Leaving your Team Behind
A thing that often gets lost in this discussion is that when information gets siloed in particular individuals or teams then the benefit of said knowledge isn’t generally accessible.
Not going to call anyone out here, but before I built out our TechOps structure I did a bunch of “get out of the building” research in talking to others people at other orgs to see what did or did not work about their organizing principles. Basically what I heard fit into either two buckets:
- Specific SEOs learn how to develop advanced cross-disciplinary skills (coding, data analysis etc) and the knowledge and utility of said knowledge aren’t felt by most SEOs and clients.
- The information gets siloed off in a team e.g. Analytics or Dev/ENG team and then gets sold as an add on which means said knowledge and utility aren’t felt by most SEOs and clients.

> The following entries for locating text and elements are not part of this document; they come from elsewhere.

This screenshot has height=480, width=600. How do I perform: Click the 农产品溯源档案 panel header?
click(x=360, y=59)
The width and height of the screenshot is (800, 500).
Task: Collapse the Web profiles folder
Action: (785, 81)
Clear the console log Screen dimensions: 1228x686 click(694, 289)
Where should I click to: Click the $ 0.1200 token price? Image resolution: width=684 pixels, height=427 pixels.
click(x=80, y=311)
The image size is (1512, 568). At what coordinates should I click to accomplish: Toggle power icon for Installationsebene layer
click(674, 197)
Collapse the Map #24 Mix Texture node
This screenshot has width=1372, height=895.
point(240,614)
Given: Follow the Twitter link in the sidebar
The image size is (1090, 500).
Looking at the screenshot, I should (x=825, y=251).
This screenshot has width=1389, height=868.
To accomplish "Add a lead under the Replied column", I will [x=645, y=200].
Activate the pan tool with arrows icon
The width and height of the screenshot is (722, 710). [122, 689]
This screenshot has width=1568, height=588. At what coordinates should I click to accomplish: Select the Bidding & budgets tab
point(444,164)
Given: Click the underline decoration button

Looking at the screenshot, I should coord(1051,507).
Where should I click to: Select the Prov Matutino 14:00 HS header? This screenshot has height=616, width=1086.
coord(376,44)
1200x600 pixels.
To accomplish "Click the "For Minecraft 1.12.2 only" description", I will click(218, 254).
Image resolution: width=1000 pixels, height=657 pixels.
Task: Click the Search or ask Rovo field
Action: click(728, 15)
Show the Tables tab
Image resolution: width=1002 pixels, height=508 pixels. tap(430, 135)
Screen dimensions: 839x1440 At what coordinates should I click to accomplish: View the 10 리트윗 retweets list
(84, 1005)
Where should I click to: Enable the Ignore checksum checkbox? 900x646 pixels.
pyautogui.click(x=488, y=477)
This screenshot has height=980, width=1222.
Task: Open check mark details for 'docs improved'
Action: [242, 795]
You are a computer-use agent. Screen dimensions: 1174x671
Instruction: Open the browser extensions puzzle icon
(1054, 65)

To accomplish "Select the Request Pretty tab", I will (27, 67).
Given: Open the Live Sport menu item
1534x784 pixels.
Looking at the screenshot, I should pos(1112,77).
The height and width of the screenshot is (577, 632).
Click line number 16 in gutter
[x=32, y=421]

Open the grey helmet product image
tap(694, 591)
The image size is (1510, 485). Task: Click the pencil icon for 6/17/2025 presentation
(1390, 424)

That’s it, that’s how we get stuff done in our discipline. I thought this kinda sucked. Without getting too much into it here, we have a structure that is similar to a DevOps model. We have a team that builds tools and processes for the SMEs that execute on SEO, Web Intelligence, Content, and Links to leverage. The goal is specifically to make the knowledge and utility accessible to everyone, and all our clients. This is why I mentioned how KMeans and owned knowledge helped us continue to work towards this goal.
I’m not going to get into Jarvis stats (obviously we measure usage) but suffice to say it is a hard-working bot. That is because a team is only as strong as the weakest link, so rather than burden SEOs with additional responsibility, orgs should focus on earning knowledge in a central place that can best drive positive outcomes for everyone.